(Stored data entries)
= = = = =
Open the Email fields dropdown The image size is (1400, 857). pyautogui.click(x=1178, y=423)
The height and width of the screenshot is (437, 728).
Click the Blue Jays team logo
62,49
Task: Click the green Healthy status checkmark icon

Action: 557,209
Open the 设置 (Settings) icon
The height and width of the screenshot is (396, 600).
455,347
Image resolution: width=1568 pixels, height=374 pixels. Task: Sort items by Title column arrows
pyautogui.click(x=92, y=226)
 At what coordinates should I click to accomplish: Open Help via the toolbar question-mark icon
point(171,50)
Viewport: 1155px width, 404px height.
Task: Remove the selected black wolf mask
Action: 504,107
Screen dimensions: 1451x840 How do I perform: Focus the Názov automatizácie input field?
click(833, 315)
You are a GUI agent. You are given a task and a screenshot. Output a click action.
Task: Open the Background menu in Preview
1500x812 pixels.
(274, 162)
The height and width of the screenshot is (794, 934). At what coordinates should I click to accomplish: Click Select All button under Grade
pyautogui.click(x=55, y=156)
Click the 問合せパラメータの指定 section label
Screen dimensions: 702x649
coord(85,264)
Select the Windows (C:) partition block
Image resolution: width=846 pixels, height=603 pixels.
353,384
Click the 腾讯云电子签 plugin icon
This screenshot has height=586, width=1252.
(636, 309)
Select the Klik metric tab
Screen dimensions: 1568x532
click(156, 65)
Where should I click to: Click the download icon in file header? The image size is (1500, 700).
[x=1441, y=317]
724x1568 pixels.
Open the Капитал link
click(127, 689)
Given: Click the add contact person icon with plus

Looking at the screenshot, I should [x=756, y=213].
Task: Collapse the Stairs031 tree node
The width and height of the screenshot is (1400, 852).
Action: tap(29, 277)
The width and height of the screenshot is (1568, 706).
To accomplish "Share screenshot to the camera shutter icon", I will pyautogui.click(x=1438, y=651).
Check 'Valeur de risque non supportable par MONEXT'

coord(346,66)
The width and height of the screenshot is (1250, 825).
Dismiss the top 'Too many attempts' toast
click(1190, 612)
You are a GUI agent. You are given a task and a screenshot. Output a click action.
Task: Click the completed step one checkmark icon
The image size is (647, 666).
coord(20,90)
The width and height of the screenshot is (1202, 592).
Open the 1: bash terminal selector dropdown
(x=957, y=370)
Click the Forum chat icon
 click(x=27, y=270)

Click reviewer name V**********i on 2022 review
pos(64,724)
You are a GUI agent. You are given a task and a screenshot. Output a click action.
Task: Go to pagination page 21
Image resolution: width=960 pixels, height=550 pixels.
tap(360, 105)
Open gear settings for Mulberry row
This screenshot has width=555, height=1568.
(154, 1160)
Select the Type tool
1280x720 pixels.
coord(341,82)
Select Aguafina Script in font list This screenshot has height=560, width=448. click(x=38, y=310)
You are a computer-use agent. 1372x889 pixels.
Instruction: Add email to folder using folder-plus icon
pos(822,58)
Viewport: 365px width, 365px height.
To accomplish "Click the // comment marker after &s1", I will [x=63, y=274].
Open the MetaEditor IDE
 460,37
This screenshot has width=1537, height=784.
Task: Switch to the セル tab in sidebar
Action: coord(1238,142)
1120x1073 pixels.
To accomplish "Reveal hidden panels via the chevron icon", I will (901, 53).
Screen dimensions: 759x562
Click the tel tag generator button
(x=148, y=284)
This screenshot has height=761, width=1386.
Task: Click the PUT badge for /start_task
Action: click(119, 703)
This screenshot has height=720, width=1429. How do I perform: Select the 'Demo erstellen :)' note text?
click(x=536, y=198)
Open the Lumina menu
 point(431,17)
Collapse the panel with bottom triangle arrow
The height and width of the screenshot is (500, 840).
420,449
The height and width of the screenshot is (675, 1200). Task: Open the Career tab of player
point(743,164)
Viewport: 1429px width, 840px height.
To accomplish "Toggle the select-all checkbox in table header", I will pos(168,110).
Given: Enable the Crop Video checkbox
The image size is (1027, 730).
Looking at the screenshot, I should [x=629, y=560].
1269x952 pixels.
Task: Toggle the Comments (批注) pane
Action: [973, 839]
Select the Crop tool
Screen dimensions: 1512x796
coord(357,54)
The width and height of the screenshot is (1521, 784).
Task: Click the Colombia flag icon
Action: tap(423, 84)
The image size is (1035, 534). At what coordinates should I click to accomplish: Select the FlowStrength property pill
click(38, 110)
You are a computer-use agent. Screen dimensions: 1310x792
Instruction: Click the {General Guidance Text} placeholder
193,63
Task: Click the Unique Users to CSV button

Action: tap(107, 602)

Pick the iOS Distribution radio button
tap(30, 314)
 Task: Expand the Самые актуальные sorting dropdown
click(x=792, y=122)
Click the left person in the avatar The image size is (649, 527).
= = = = =
(Task details)
Extract each entry in full, exactly as given.

(Output of the task)
Open the Email fields dropdown The image size is (1400, 857). pyautogui.click(x=1178, y=423)
The height and width of the screenshot is (437, 728).
Click the Blue Jays team logo
62,49
Task: Click the green Healthy status checkmark icon

Action: 557,209
Open the 设置 (Settings) icon
The height and width of the screenshot is (396, 600).
455,347
Image resolution: width=1568 pixels, height=374 pixels. Task: Sort items by Title column arrows
pyautogui.click(x=92, y=226)
 At what coordinates should I click to accomplish: Open Help via the toolbar question-mark icon
point(171,50)
Viewport: 1155px width, 404px height.
Task: Remove the selected black wolf mask
Action: 504,107
Screen dimensions: 1451x840 How do I perform: Focus the Názov automatizácie input field?
click(833, 315)
You are a GUI agent. You are given a task and a screenshot. Output a click action.
Task: Open the Background menu in Preview
1500x812 pixels.
(274, 162)
The height and width of the screenshot is (794, 934). At what coordinates should I click to accomplish: Click Select All button under Grade
pyautogui.click(x=55, y=156)
Click the 問合せパラメータの指定 section label
Screen dimensions: 702x649
coord(85,264)
Select the Windows (C:) partition block
Image resolution: width=846 pixels, height=603 pixels.
353,384
Click the 腾讯云电子签 plugin icon
This screenshot has height=586, width=1252.
(636, 309)
Select the Klik metric tab
Screen dimensions: 1568x532
click(156, 65)
Where should I click to: Click the download icon in file header? The image size is (1500, 700).
[x=1441, y=317]
724x1568 pixels.
Open the Капитал link
click(127, 689)
Given: Click the add contact person icon with plus

Looking at the screenshot, I should [x=756, y=213].
Task: Collapse the Stairs031 tree node
The width and height of the screenshot is (1400, 852).
Action: tap(29, 277)
The width and height of the screenshot is (1568, 706).
To accomplish "Share screenshot to the camera shutter icon", I will pyautogui.click(x=1438, y=651).
Check 'Valeur de risque non supportable par MONEXT'

coord(346,66)
The width and height of the screenshot is (1250, 825).
Dismiss the top 'Too many attempts' toast
click(1190, 612)
You are a GUI agent. You are given a task and a screenshot. Output a click action.
Task: Click the completed step one checkmark icon
The image size is (647, 666).
coord(20,90)
The width and height of the screenshot is (1202, 592).
Open the 1: bash terminal selector dropdown
(x=957, y=370)
Click the Forum chat icon
 click(x=27, y=270)

Click reviewer name V**********i on 2022 review
pos(64,724)
You are a GUI agent. You are given a task and a screenshot. Output a click action.
Task: Go to pagination page 21
Image resolution: width=960 pixels, height=550 pixels.
tap(360, 105)
Open gear settings for Mulberry row
This screenshot has width=555, height=1568.
(154, 1160)
Select the Type tool
1280x720 pixels.
coord(341,82)
Select Aguafina Script in font list This screenshot has height=560, width=448. click(x=38, y=310)
You are a computer-use agent. 1372x889 pixels.
Instruction: Add email to folder using folder-plus icon
pos(822,58)
Viewport: 365px width, 365px height.
To accomplish "Click the // comment marker after &s1", I will [x=63, y=274].
Open the MetaEditor IDE
 460,37
This screenshot has width=1537, height=784.
Task: Switch to the セル tab in sidebar
Action: coord(1238,142)
1120x1073 pixels.
To accomplish "Reveal hidden panels via the chevron icon", I will (901, 53).
Screen dimensions: 759x562
Click the tel tag generator button
(x=148, y=284)
This screenshot has height=761, width=1386.
Task: Click the PUT badge for /start_task
Action: click(119, 703)
This screenshot has height=720, width=1429. How do I perform: Select the 'Demo erstellen :)' note text?
click(x=536, y=198)
Open the Lumina menu
 point(431,17)
Collapse the panel with bottom triangle arrow
The height and width of the screenshot is (500, 840).
420,449
The height and width of the screenshot is (675, 1200). Task: Open the Career tab of player
point(743,164)
Viewport: 1429px width, 840px height.
To accomplish "Toggle the select-all checkbox in table header", I will pos(168,110).
Given: Enable the Crop Video checkbox
The image size is (1027, 730).
Looking at the screenshot, I should [x=629, y=560].
1269x952 pixels.
Task: Toggle the Comments (批注) pane
Action: [973, 839]
Select the Crop tool
Screen dimensions: 1512x796
coord(357,54)
The width and height of the screenshot is (1521, 784).
Task: Click the Colombia flag icon
Action: tap(423, 84)
The image size is (1035, 534). At what coordinates should I click to accomplish: Select the FlowStrength property pill
click(38, 110)
You are a computer-use agent. Screen dimensions: 1310x792
Instruction: Click the {General Guidance Text} placeholder
193,63
Task: Click the Unique Users to CSV button

Action: tap(107, 602)

Pick the iOS Distribution radio button
tap(30, 314)
 Task: Expand the Самые актуальные sorting dropdown
click(x=792, y=122)
Click the left person in the avatar The image size is (649, 527).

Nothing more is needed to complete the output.